DOCUMENT SECTION:
:::::
Government Vellore Medical College (GVMC) or Government Vellore Medical College Hospital (GVMCH) is a Medical Council of India (MCI) recognised medical college located at Adukkamparai, Vellore city in Tamil Nadu.  It is about 8 km from Vellore Town Bus Terminus. Established in 2005, it is a relatively new medical college in Tamil Nadu offering an MCI recognised Bachelor of Medicine, Bachelor of Surgery (MBBS), General Medicine MD, and General Surgery MS courses., MS Obstetrics and Gynaecology, MD Anaesthesiology, MD Pediatrics.

History
The hospital site had previously hosted a tuberculosis sanatorium, when plans for starting the college began in 1997. The college began admitting students in 2005. The medical college is affiliated to the Tamil Nadu Dr. M.G.R. Medical University.

Admissions
Every year, students are admitted through a counselling process conducted by The Directorate of Medical Education, Tamil Nadu. Total number of students admitted per year are 100, with 15% of seats reserved for admissions through all India quota.

Popularity
GVMC has been listed in top ten emerging medical colleges in India, by a survey conducted by India Today. GVMC is ranked 6 among top ten colleges.
:::::
INFORMATION GIVEN:
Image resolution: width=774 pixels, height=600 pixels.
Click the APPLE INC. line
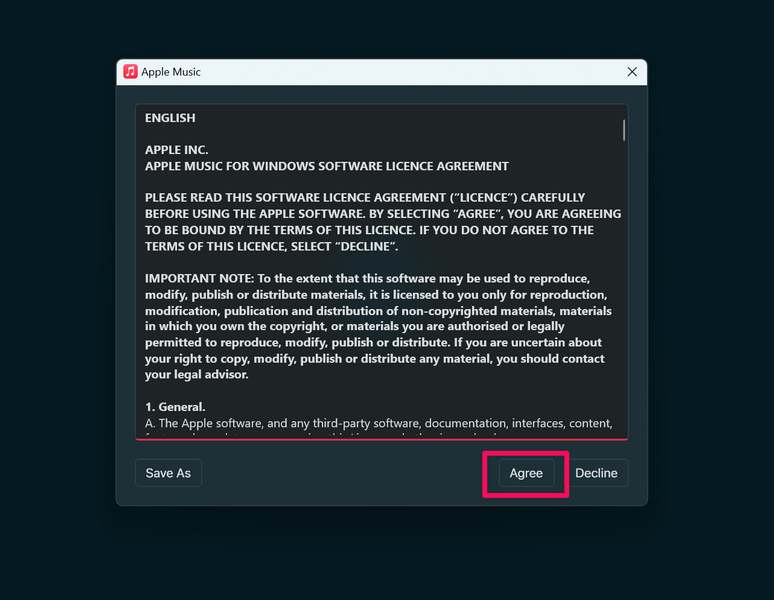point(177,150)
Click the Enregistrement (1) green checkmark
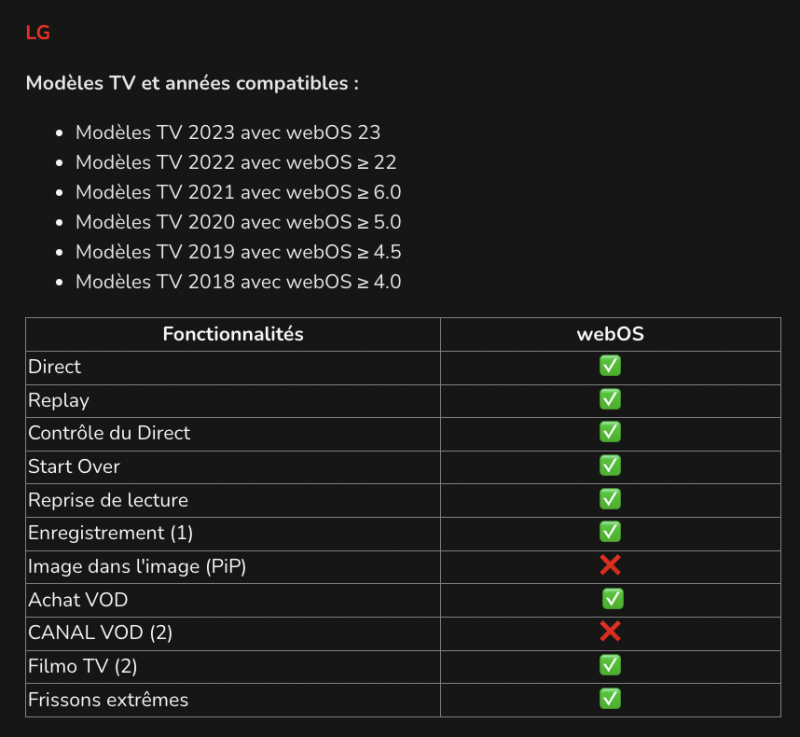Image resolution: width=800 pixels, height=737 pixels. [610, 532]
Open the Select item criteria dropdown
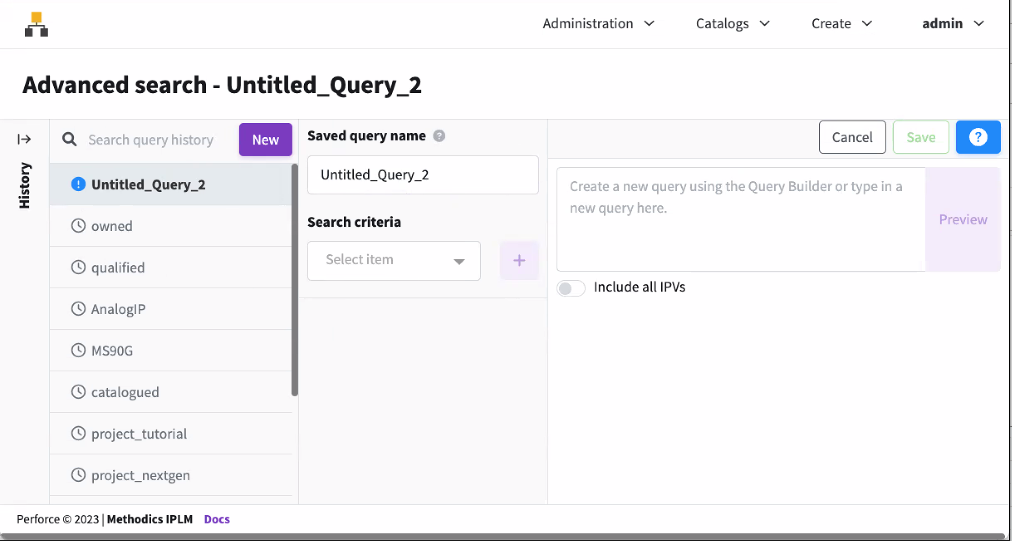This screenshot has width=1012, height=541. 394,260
:::::
TASKS TO CARRY OUT:
[A] Answer these questions from the text on Government Vellore Medical College:
(i) In what year did the college begin admitting students?
(ii) How many students are admitted per year?
(iii) What rank did GVMC get among the top ten colleges?
[B] From the text on Government Vellore Medical College, return the passage starting with "Government Vellore Medical College (GVMC)" and going on through "M.G.R. Medical University.", copied word for word.
[C] Carry the text on Government Vellore Medical College further from its last sentence.
The listing above comes from a separate source.

TASK-BY-TASK ANSWERS:
[A]
(i) 2005
(ii) 100
(iii) 6

[B]
Government Vellore Medical College (GVMC) or Government Vellore Medical College Hospital (GVMCH) is a Medical Council of India (MCI) recognised medical college located at Adukkamparai, Vellore city in Tamil Nadu.  It is about 8 km from Vellore Town Bus Terminus. Established in 2005, it is a relatively new medical college in Tamil Nadu offering an MCI recognised Bachelor of Medicine, Bachelor of Surgery (MBBS), General Medicine MD, and General Surgery MS courses., MS Obstetrics and Gynaecology, MD Anaesthesiology, MD Pediatrics.

History
The hospital site had previously hosted a tuberculosis sanatorium, when plans for starting the college began in 1997. The college began admitting students in 2005. The medical college is affiliated to the Tamil Nadu Dr. M.G.R. Medical University.

[C]
Services
Special investigative facilities available in the hospital are magnetic resonance imaging, X-ray computed tomography, echocardiography, and cardiac stress test. Other available services are comprehensive emergency maternal and obstetrics and neonatal care, anti-retroviral therapy and an integrated counselling testing centre, Neonatal Intensive Care Unit, Pediatric Intensive Care Unit, Tamil Nadu Accident and Emergency Initiative.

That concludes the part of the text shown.